> [EXCERPT TO READ]:
American anthropologist T.M. Luhrmann's whole career has been about trying to refine the notion of "belief." In her studies of British Wiccans, American evangelicals, and others, she has shown that people's statements about what they "believe" vary dramatically from day to day and situation to situation. What is core to religion, in her view, is experience, and belief is often secondary or even irrelevent to religion.
For as long as it has existed, anthropology has been partly about describing other societies and partly about critiquing the anthropologist's own society. Consider Tacitus using the supposed marital fidelity of German tribesmen to attack the morals of Rome, or Margaret Meade using Samoan practices to question the sexual repression of the early twentieth-century west. In this fascinating essay, Luhrmann asks how that works when it comes to religion. We often see anthropologists praising the child-rearing practices of those they study with the idea that westerners should copy them, but not so much when it comes to religion. Published anthropological studies almost all take a view that might be called methodological atheism, that is, one simply does not get into whether religious beliefs are true or false, or good or bad.
Yet god is the most radically other of radical otherness. One might think that exploring this otherness might be the greatest challenge any anthropologist could bring to the everyday expectations of the world back home. Why have we not done so?

> [EXERCISE BRIEF]:
Reproduce word for word the part of the passage on anthropology and belief starting at "Yet god is the" and ending at "not done so?". The entries after this have nothing to do with the passage on anthropology and belief.

> [RECORD SET]:
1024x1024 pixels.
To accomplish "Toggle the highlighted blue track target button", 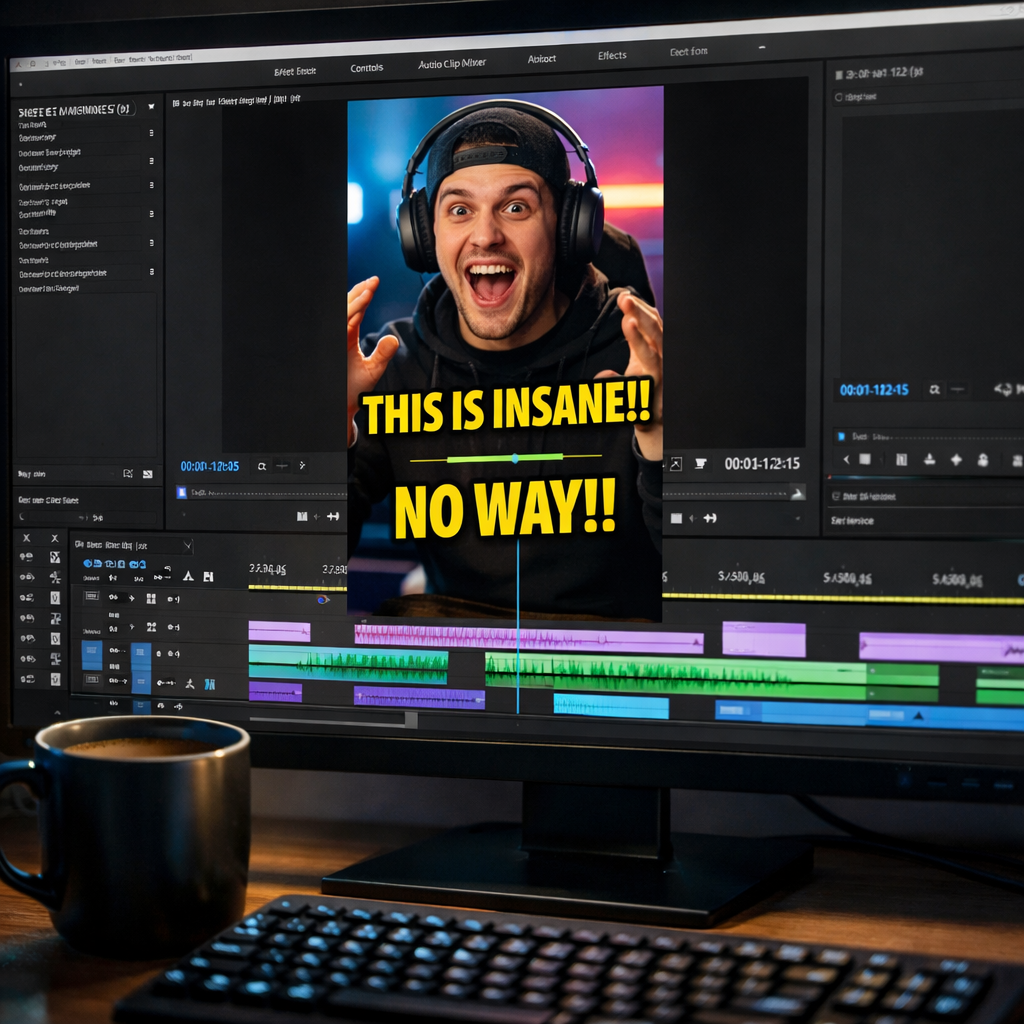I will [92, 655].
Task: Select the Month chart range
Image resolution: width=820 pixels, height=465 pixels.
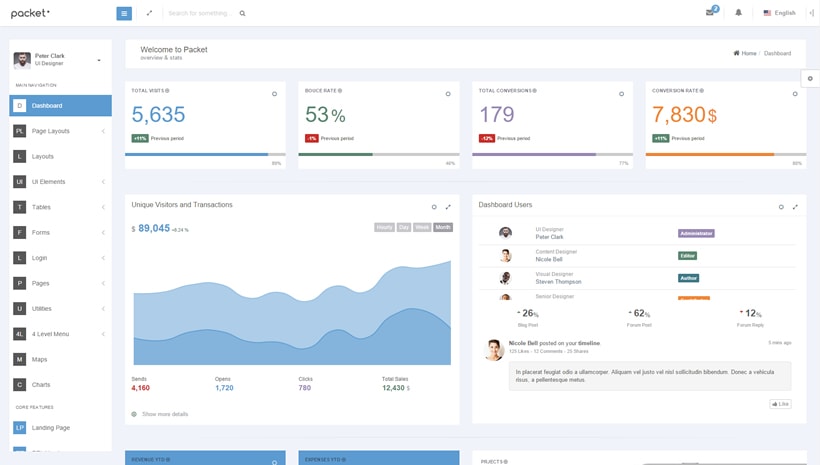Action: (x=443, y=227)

...

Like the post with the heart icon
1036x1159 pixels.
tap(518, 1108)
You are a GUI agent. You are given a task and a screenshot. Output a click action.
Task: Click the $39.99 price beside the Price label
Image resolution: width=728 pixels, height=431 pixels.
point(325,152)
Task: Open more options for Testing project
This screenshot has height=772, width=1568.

> [TASK RESPONSE]:
Yet god is the most radically other of radical otherness. One might think that exploring this otherness might be the greatest challenge any anthropologist could bring to the everyday expectations of the world back home. Why have we not done so?